He was born at Whalley, Lancashire in about 1535, the son of John Woolton of Wigan, by his wife Isabella Nowell, a daughter of John Nowell of Read Hall near Whalley, and sister of Alexander Nowell (c. 1517 – 13 February 1602), Protestant theologian and Dean of St Paul's.
He was admitted as a student of Brasenose College, Oxford, on 26 October 1553, when aged about 18, and supplicated for the degree of B.A. on 26 April 1555. Soon afterwards he left for Germany with his uncle Alexander Nowell and remained abroad until the accession of Queen Elizabeth I in 1558. On 25 April 1560 he was ordained a deacon by Edmund Grindal, Bishop of London, and he proceeded to priest on 4 June 1560.
Woolton found patrons in William Alley, Bishop of Exeter, and Francis Russell, 2nd Earl of Bedford, Lord Lieutenant of Devon (1584-5). He was appointed to the rectory of Sampford Peverell (16 August 1561), to the rectory of Whimple, the vicarage of Braunton (4 May 1570), and to the rectory of Kenn (15 October 1573), all in Devon. A canonry at Exeter was conferred on him in March 1565; he read a divinity lecture there twice a week and preached twice every Sunday, and during the plague in the city during the summer of 1570 he attended the sick.
By the new charter, dated 28 July 1578, Woolton, probably through his uncle's influence, was constituted the first warden of the collegiate church of Manchester. On 11 October in that year Bridget, Countess of Bedford, recommended him to Lord Burghley as a fitting person to fill the vacant bishopric of Exeter. He was duly appointed to the see, supplicated for the degrees of B.D. and D.D. at Oxford on 26 May 1579, and was consecrated in the archiepiscopal chapel at Croydon on 2 August 1579. As the bishopric had become of small value, Woolton was allowed to hold with it the place of archpriest at Haccombe in Devon (20 October 1581) and the rectory of Lezant in Cornwall (1584).

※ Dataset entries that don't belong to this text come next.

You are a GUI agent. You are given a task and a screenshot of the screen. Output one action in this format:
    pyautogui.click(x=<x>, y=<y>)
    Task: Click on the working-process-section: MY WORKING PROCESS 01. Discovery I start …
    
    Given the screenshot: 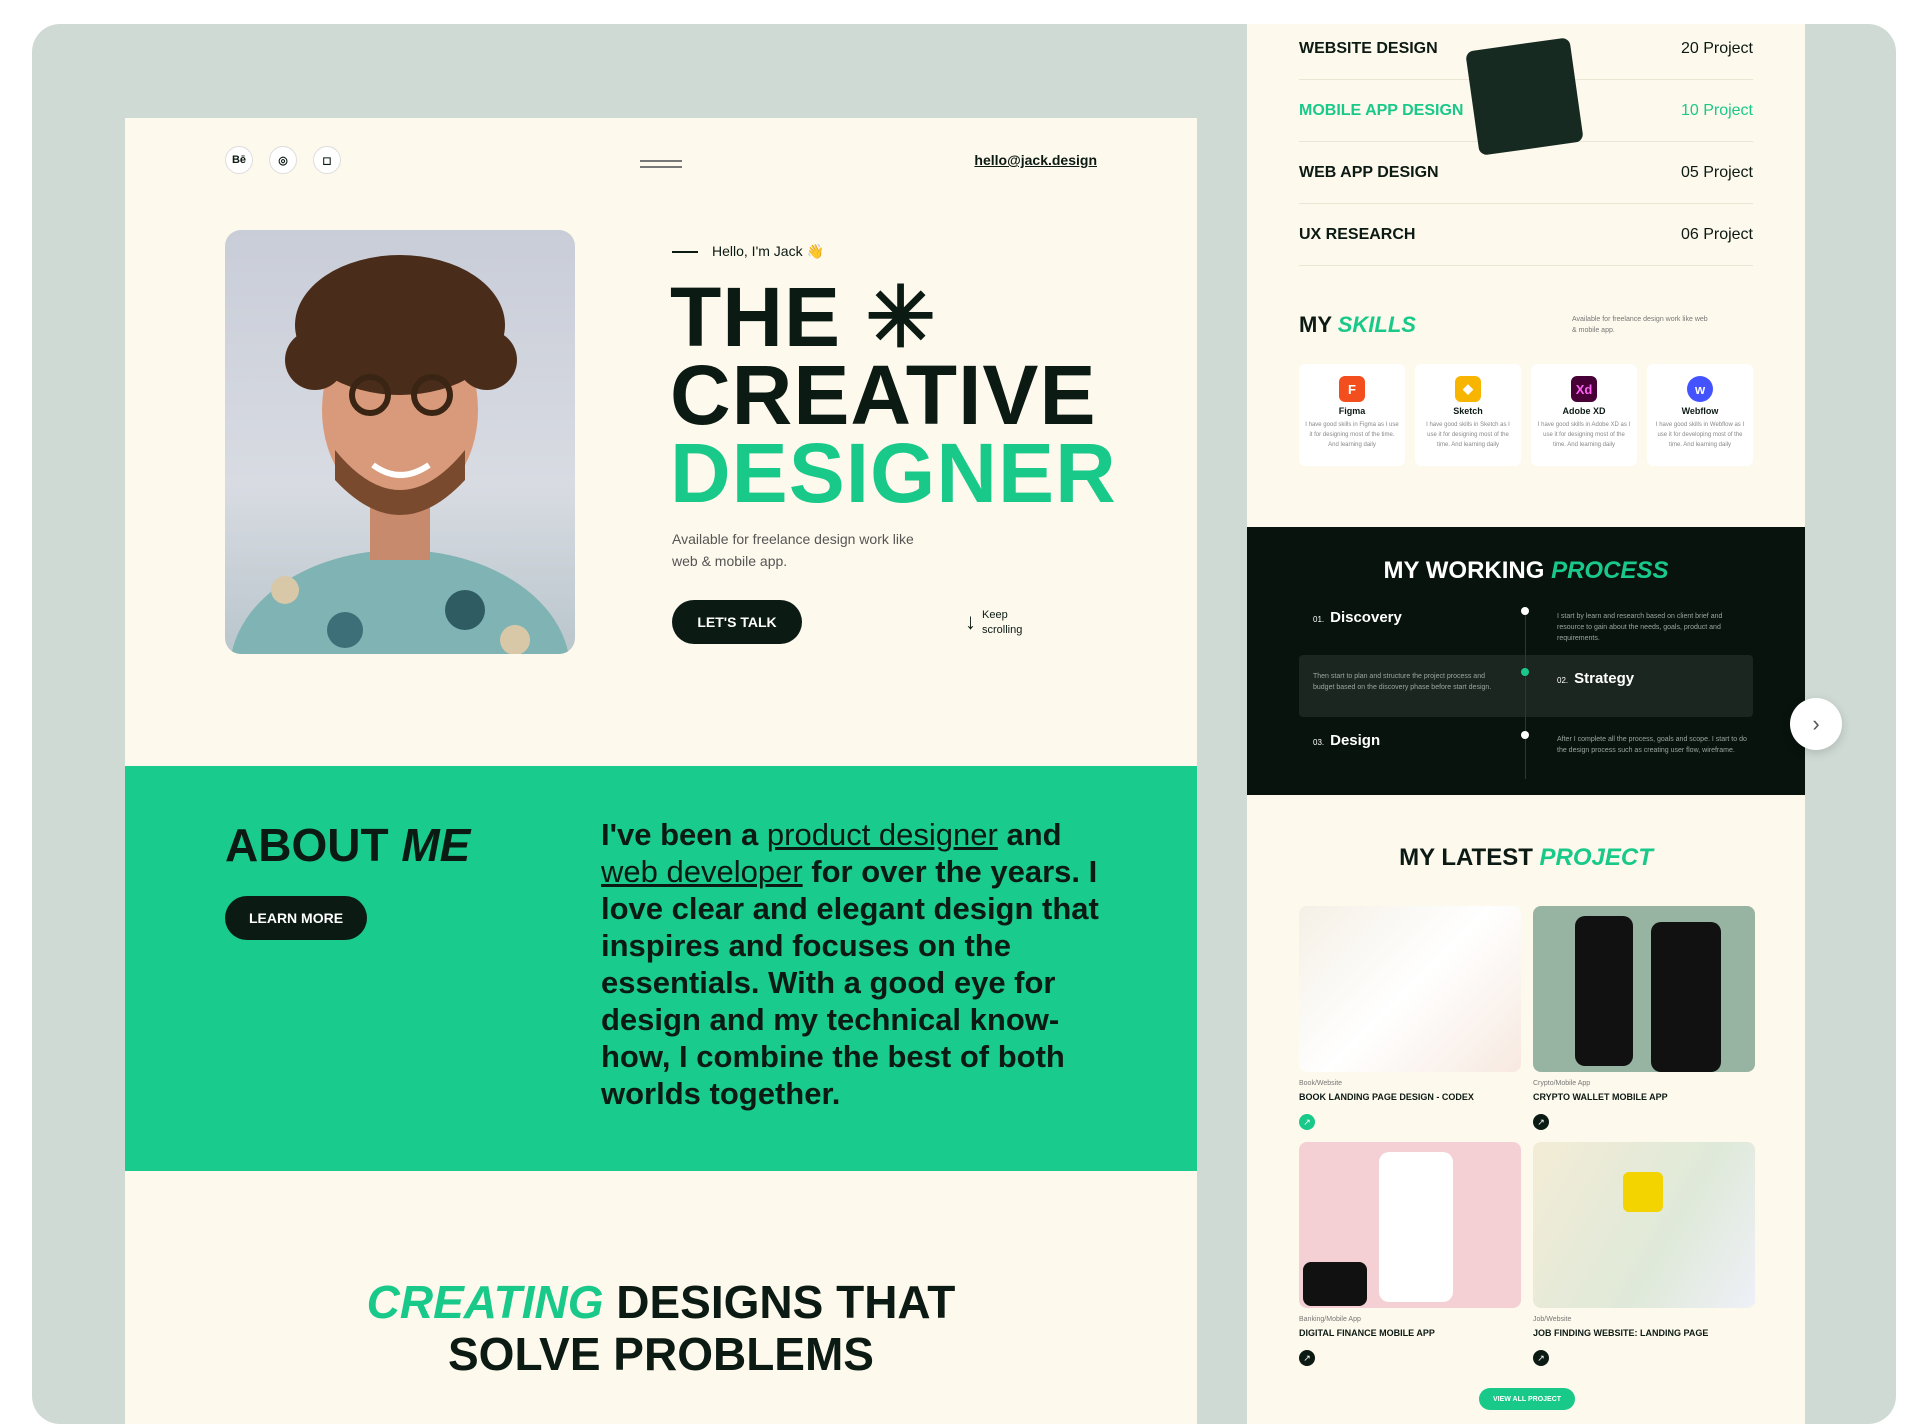 What is the action you would take?
    pyautogui.click(x=1526, y=661)
    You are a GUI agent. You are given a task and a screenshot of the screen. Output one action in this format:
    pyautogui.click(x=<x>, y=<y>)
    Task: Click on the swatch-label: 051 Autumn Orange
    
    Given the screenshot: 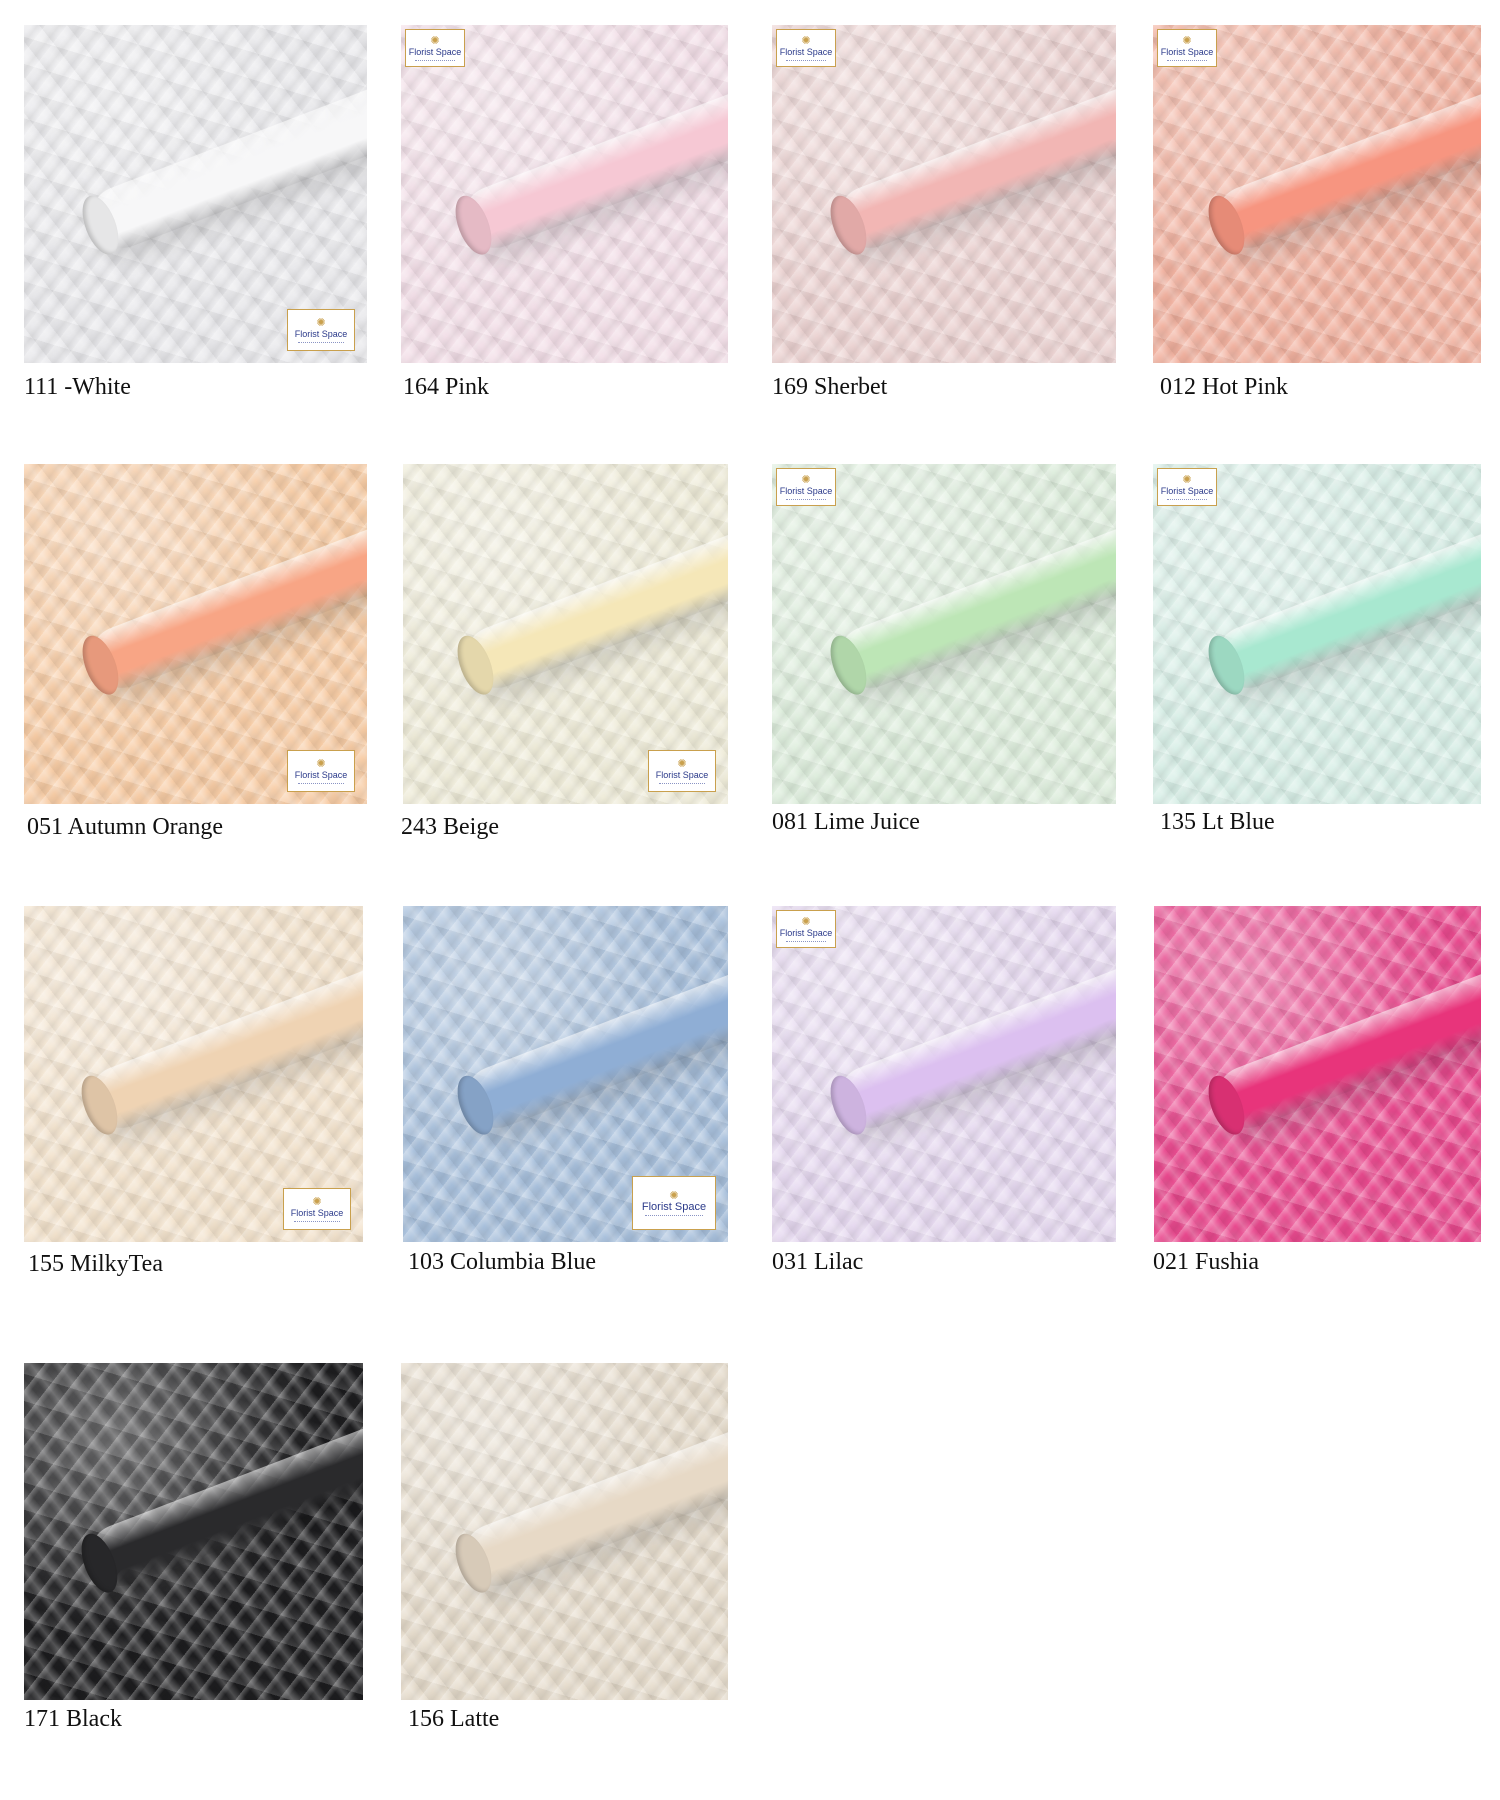 What is the action you would take?
    pyautogui.click(x=125, y=827)
    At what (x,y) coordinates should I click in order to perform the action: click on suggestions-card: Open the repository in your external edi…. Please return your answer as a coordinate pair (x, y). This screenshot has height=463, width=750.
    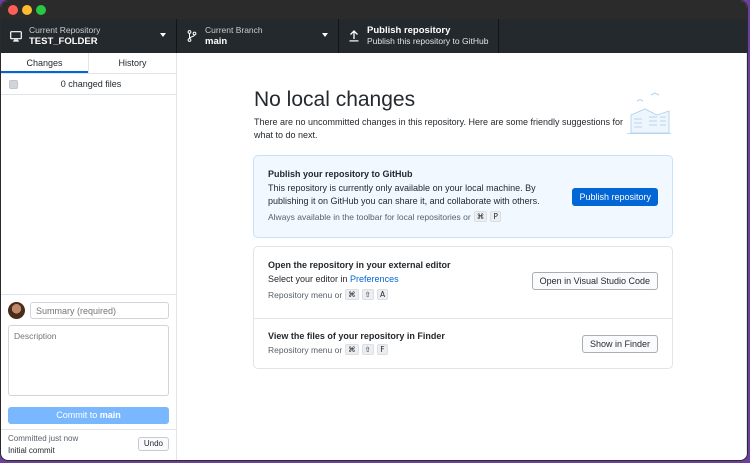
    Looking at the image, I should click on (463, 308). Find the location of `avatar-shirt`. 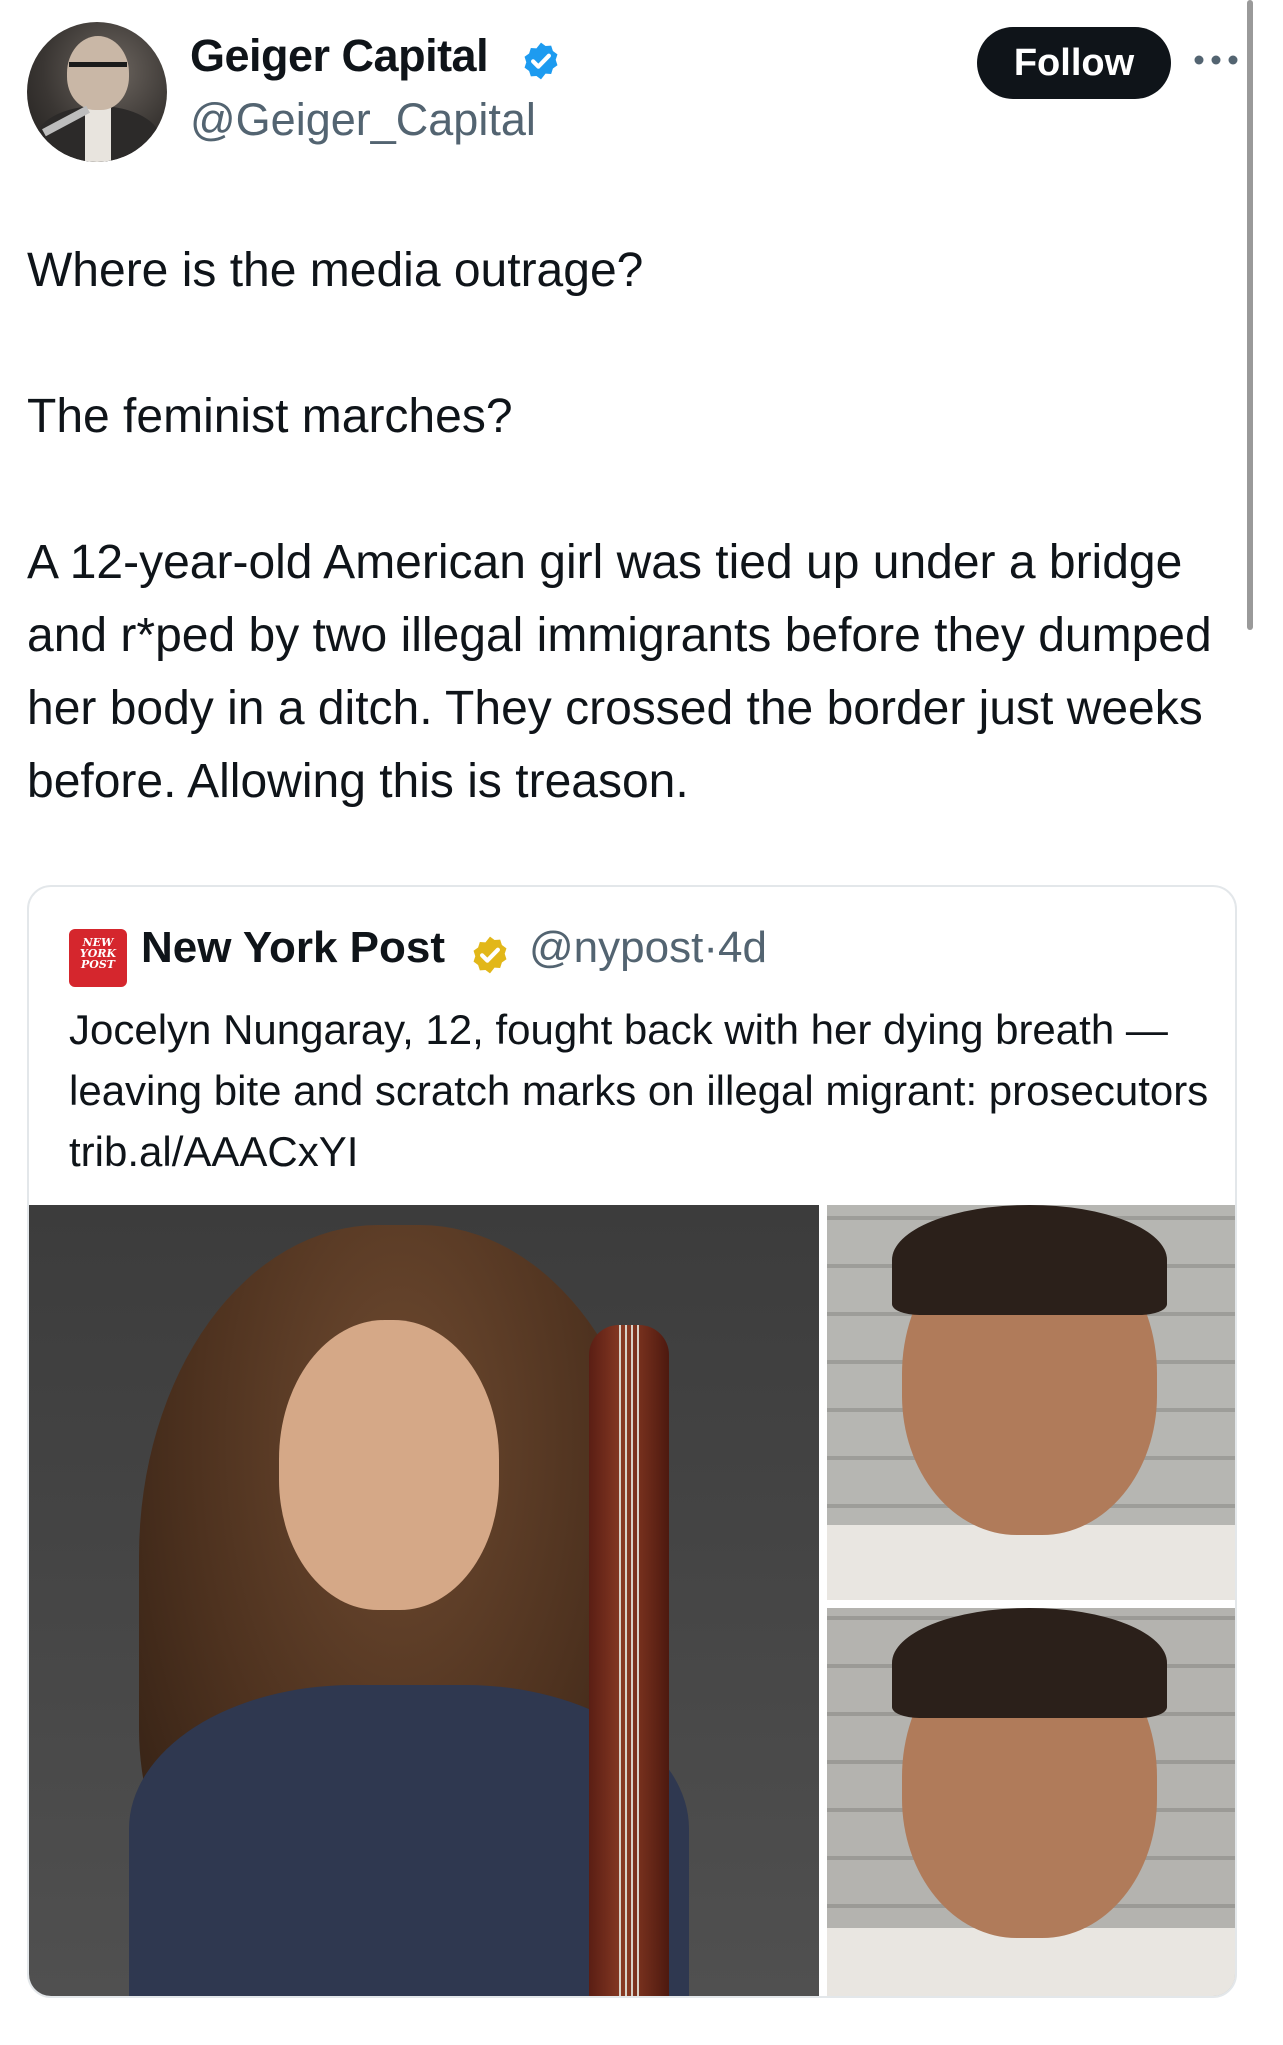

avatar-shirt is located at coordinates (98, 135).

Woolton remodelled the statutes at Exeter Cathedral. In 1581 he deprived Anthony Randal, parson of Lydford, a follower of the Family of Love, and made others who had accepted the Family's doctrines recant in the cathedral. Many strong accusations, some amounting to fraudulent misgovernment, were made against his running of the diocese to the archbishop of Canterbury in 1585. His answers to the charges were satisfactory, though he was obliged to admit his comparative poverty, and that he had placed his son in jail.
In 1593 he purchased from the Brett family the estates of Pilland, Upcott, Beara and Cladovin all in the parish of Pilton in North Devon. His son Dr John Woolton and his grandson, Anthony Woolton, lived at Pilland until about 1637.
He married and had a large family, leaving progeny including:John Woolton, M.A., eldest son, a fellow of All Souls' College, Oxford, who erected a monument to his father's memory in Exeter Cathedral. He retired from practice at Exeter to the estate of Pilland in the parish of Pilton, North Devon, which his father had purchased.
(daughter), who married Francis Godwin, successively Bishop of Llandaff and Bishop of Hereford.
Alice Woolton, who married William Sharpe of Tiverton in Devon, 3rd son of Robert Sharpe, a merchant in the City of London, by his wife Jeliane Mallory, eldest daughter and co-heiress of Sir Richard Mallory, Lord Mayor of London in 1564.
He died on 13 March 1594 at the Bishop's Palace, Exeter, and was buried on 20 March in Exeter Cathedral, on the south side of the choir, where survives his chest tomb with inscribed black marble slab on top. Another monument in his memory, erected by his eldest son, survives very high up on a wall of the north transept.
Woolton was author of the following theological treatises:An Armour of Proofs, 1576.
A Treatise of the Immortalitie of the Soule, 1578.
The Christian Manuell, 1576; reprinted by the Parker Society, 1851.
The Castell of Christians and Fortresse of the Faithfull, n.d. : the dedication is to Francis Walsingham.
A new Anatomie of the whole Man, 1576.
Of the Conscience: a Discourse, 1570.